Most patients (or animals) with prediabetic type impaired glucose tolerance (serum glucose 140–200 mg/dL at 2 hours after OGTT) are generally not oxyhyperglycemic because:

1. Glycosuria is not necessary for mild impaired glucose tolerance (e.g. at approx 140–180 mg/dL range of blood glucose), is necessary for oxyhyperglycemia (i.e. peak >renal threshold).

2. In contrast to the commonly seen shallow OGTT curve, amplitude of the pointy spike in oxyhyperglycemia need not necessarily be restricted to only prediabetic range and in severe oxyhyperglycemia it may cross 250 mg/dL. In oxyhyperglycemia, by two hours, the glucose not only comes back to pre-diabetic range it may even start shooting below the fasting baseline.

3. In oxyhyperglycemia, both the upstroke (by 30 minutes) and down stroke (by 2.5 hr) happens quite fast which is unusual for other forms of prediabetes. In most cases of impaired tolerance, glucose levels usually do not come down as quickly, rather lasts for 2 hours or more. Whereas if the oxyhyperglycemia is due to an early dumping syndrome it may be followed by a late dumping syndrome which may even have a hypoglycemic state. For animal studies, occasionally oxyhyperglycemia is written as synonymous for impaired glucose tolerance but mostly in the right context of gastrectomy, thus actually implying its narrower meaning than impaired glucose tolerance.
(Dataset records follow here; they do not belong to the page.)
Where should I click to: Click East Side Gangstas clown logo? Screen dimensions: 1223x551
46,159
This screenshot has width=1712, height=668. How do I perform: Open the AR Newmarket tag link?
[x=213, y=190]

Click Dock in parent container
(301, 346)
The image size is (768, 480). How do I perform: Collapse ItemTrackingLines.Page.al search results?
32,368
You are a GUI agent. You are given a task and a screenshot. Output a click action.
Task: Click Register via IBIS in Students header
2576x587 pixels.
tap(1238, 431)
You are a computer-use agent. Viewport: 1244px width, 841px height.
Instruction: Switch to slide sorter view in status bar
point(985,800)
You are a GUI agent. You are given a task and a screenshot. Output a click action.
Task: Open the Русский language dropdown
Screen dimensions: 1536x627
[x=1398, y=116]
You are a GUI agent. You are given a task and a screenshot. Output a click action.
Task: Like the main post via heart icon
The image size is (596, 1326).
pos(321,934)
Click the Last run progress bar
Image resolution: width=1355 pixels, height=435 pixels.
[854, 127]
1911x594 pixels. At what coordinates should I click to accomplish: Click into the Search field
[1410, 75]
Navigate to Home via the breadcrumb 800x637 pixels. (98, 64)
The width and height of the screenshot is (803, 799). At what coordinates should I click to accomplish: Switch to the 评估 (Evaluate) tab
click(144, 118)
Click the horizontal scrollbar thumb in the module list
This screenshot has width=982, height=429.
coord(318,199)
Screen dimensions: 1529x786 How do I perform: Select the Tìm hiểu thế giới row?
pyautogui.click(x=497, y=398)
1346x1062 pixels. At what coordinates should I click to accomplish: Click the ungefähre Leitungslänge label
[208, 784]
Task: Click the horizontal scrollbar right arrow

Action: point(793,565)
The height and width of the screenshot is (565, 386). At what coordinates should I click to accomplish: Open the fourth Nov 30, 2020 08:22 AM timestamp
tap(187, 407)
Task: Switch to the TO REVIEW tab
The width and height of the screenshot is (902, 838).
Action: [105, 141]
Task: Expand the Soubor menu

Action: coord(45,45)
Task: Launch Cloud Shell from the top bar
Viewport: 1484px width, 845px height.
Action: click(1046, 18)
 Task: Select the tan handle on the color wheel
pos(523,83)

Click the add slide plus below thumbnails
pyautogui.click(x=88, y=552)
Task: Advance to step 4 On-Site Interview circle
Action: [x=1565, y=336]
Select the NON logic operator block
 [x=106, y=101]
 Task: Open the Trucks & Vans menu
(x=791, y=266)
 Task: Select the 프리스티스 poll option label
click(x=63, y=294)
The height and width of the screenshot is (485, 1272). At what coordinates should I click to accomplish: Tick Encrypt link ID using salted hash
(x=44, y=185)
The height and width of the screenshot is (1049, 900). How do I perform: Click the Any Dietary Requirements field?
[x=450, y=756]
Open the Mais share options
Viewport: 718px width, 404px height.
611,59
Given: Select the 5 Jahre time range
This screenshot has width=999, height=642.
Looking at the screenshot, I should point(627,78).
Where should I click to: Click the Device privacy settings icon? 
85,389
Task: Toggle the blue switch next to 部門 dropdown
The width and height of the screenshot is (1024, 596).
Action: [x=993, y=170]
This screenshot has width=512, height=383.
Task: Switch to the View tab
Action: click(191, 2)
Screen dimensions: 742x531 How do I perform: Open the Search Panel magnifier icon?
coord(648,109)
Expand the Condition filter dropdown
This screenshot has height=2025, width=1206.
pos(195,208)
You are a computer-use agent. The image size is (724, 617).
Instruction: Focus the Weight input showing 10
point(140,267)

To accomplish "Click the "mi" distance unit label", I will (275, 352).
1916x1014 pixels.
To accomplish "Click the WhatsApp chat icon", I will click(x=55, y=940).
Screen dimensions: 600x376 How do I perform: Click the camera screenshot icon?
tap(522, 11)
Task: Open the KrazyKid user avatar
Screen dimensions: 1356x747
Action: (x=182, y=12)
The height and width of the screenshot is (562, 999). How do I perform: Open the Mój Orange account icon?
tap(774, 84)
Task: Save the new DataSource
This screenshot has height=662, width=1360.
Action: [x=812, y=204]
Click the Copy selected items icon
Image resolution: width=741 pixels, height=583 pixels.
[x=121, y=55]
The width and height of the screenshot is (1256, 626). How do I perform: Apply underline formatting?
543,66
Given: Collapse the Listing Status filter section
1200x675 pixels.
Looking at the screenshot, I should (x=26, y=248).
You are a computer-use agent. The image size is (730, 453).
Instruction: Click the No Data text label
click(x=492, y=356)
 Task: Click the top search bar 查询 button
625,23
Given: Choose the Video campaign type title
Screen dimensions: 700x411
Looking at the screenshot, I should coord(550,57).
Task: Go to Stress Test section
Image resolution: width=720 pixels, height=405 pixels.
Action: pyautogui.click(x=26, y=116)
In early dumping syndrome, pancreatic glucagon is augmented in the early postprandial period, probably through stimulation the catecholamines involved in the generalized autonomic surge induced by the osmotic load, but at 120 min, when most of the hypoglycemias are encountered, pancreatic glucagon is no longer detectable, likely through inhibition by GLP-1. Incretins including GLP1 and GIP also bring in the late dumping effects including the insulin rise and the reactive hypoglycemia.